3. The third option (non-exhaustive) is to create a policy that picks an action based on a weighted probability-distribution created based on the q-values. The weighting can then change over time to encourage exploration early, and exploitation later. A modified version of this function could also be used when 'playing' the game, if you want a policy that not necessarily always picks the option with the highest utility.

### Part A

***Implement \_one\_ of the functions above***, you can use the following 'skeleton':

python

def epsilon_policy(q_sa: np.array, state: int, env: gym.Env, eps: float = 0.2) -> int:
"""RL epsilon-greedy policy.

Args:
q_sa: q-table
state: current state
env: gym environment
eps: epsilon

Returns:
action with a 1-eps chance of being exploitation, eps chance of being exploration
"""
...



### Part B

- Use the updated q-table with the play function and the test_performance function.
- Print out the q-table

### Part A

***Modify your q-learning algorithm to call test_performance every n-episode.

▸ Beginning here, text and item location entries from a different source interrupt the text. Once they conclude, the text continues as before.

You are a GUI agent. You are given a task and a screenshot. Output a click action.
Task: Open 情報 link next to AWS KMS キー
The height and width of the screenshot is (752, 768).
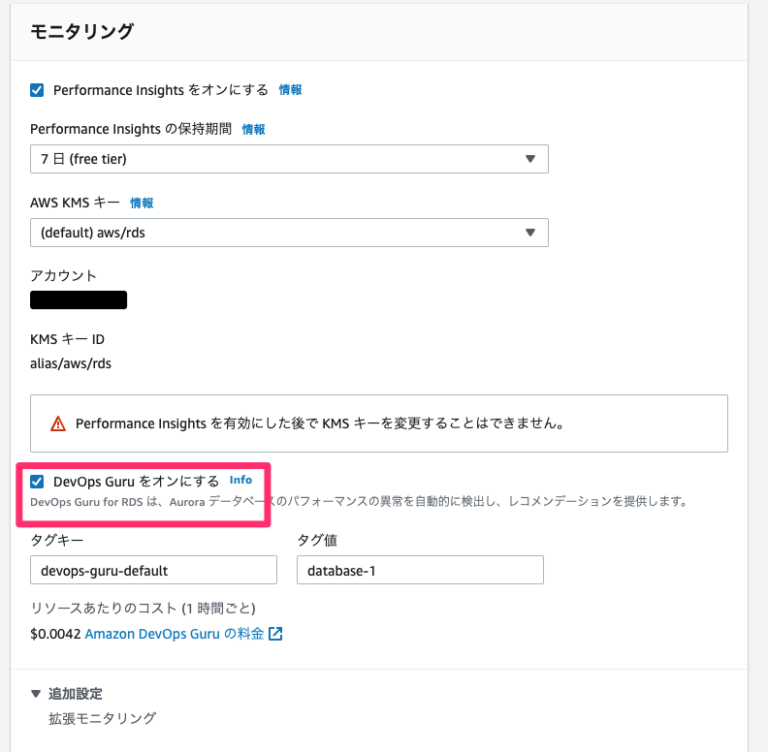142,203
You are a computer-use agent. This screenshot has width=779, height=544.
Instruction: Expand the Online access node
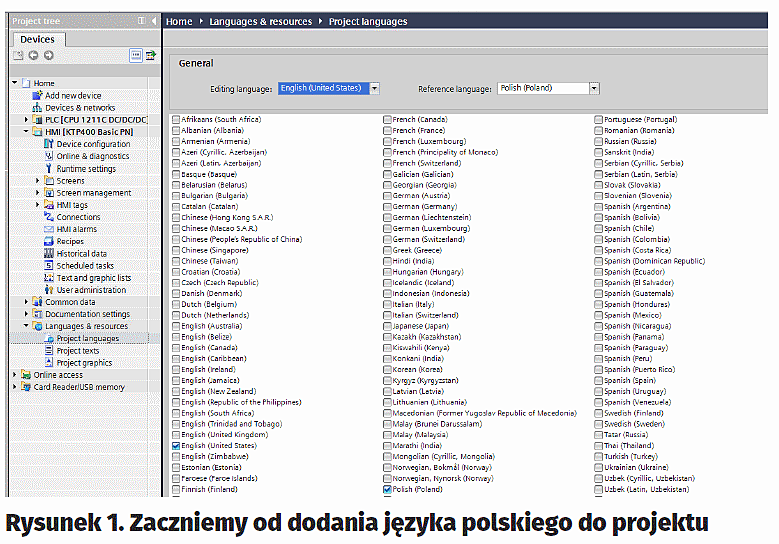tap(14, 375)
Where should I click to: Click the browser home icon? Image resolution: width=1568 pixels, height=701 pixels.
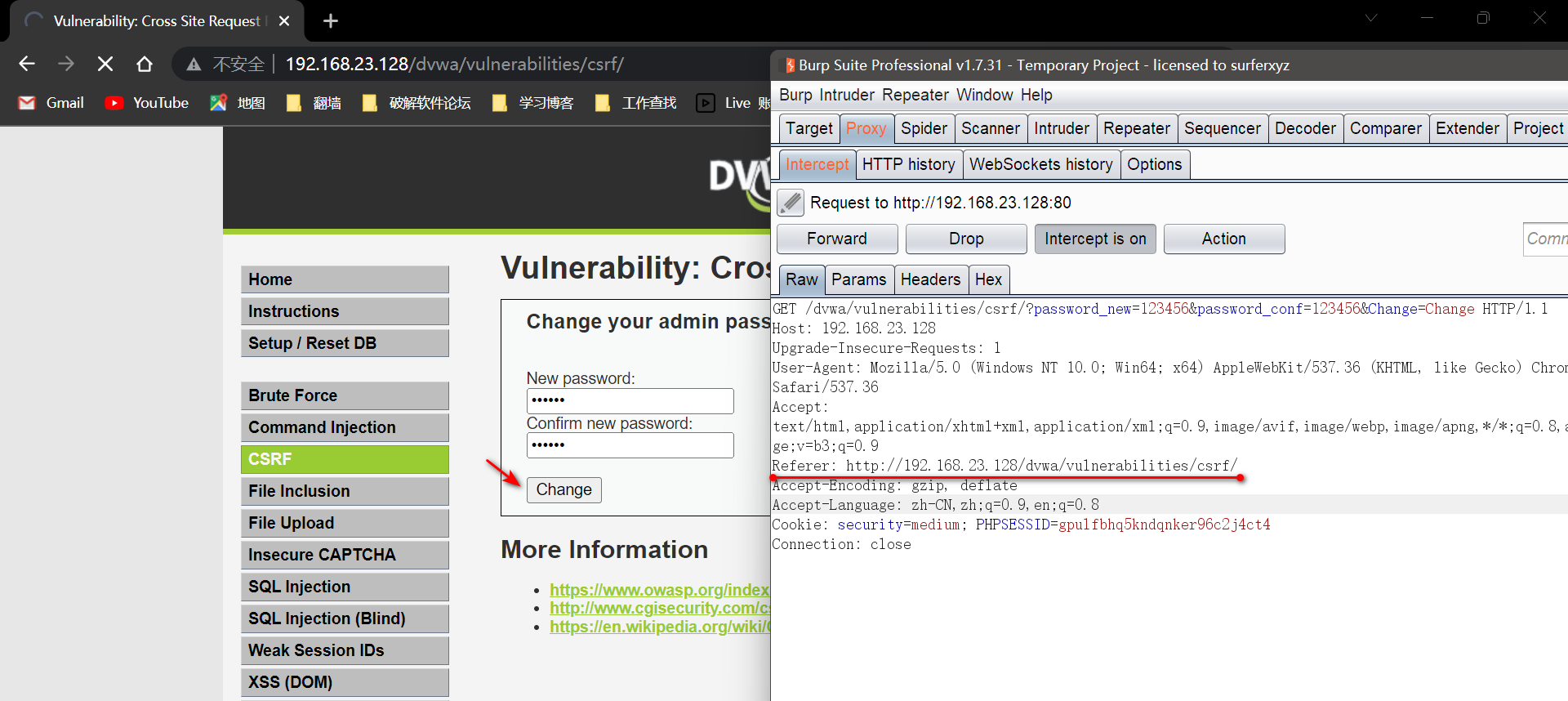(145, 64)
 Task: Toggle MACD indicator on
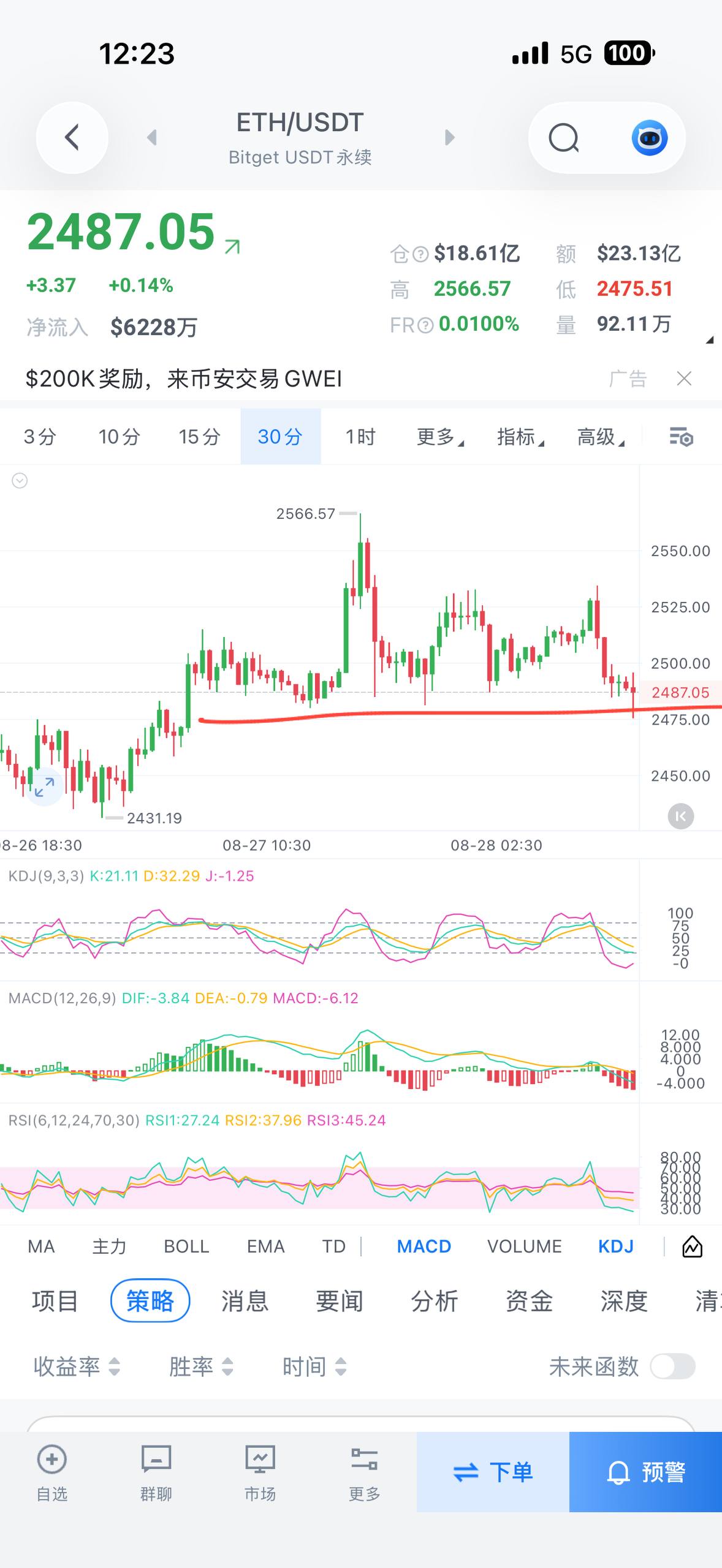coord(424,1246)

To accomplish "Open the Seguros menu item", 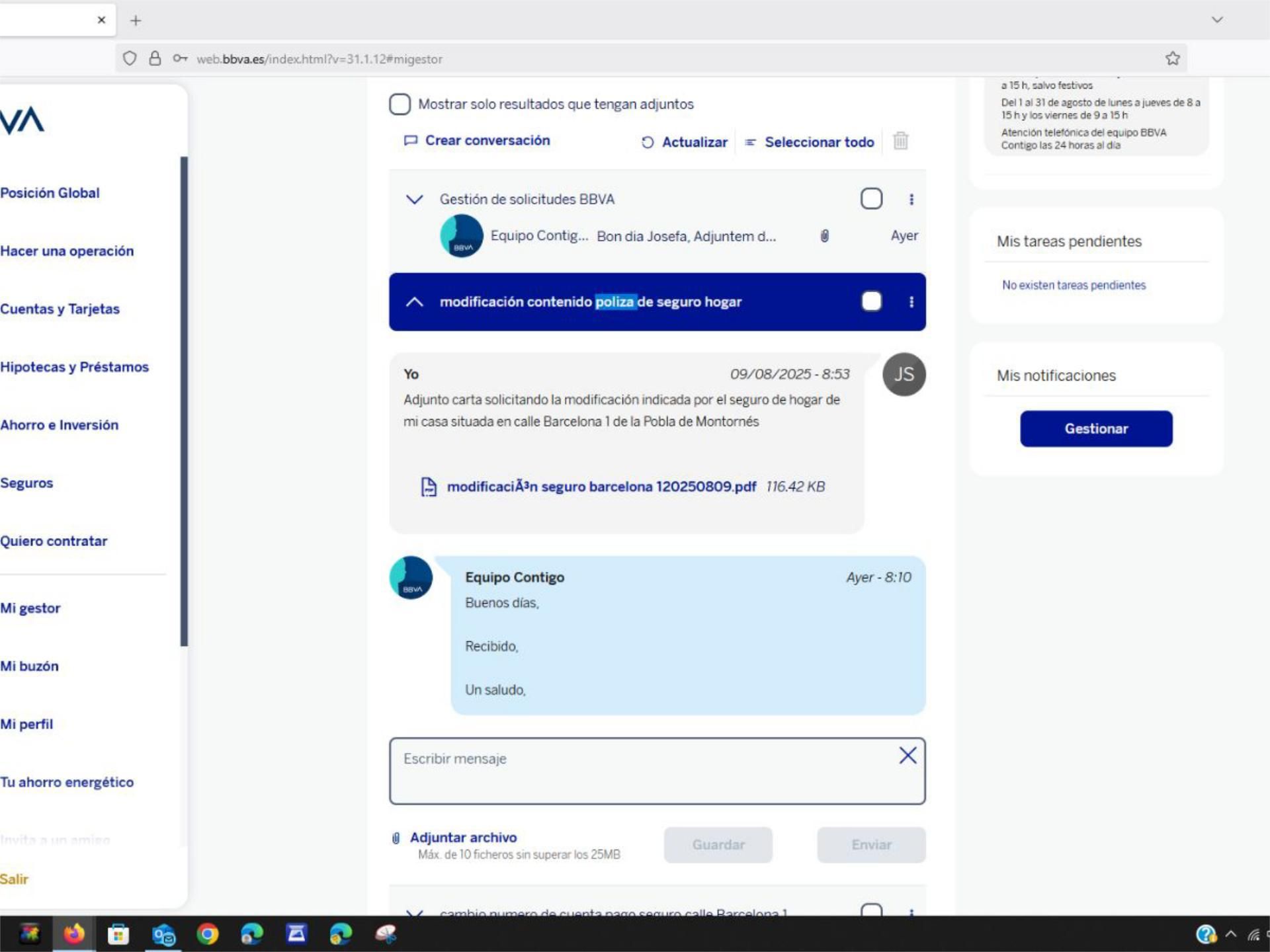I will click(26, 483).
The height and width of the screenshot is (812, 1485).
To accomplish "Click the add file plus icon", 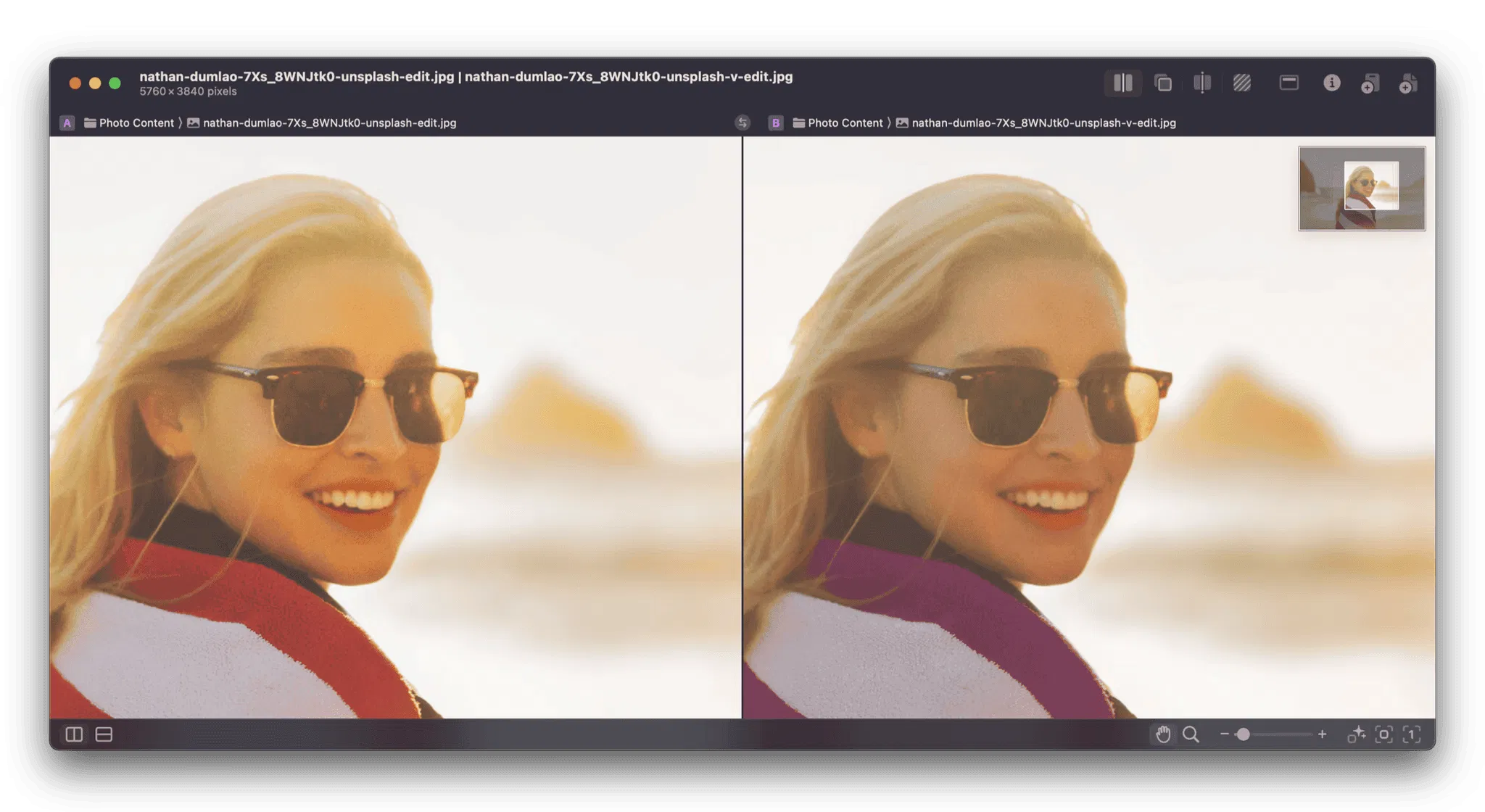I will point(1408,84).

Save this in a table and plot the result using matplotlib.***

We now have a way to calculate the performance over time/training episodes.

### Part B

***Experiment with the different hyperparameters (epsilon, learning-rate, gamma, etc) and compare them using the method in part A.***
You can also try with other versions of the frozen-lake environment (e.g. the 8x8 map), they have a function to create random maps.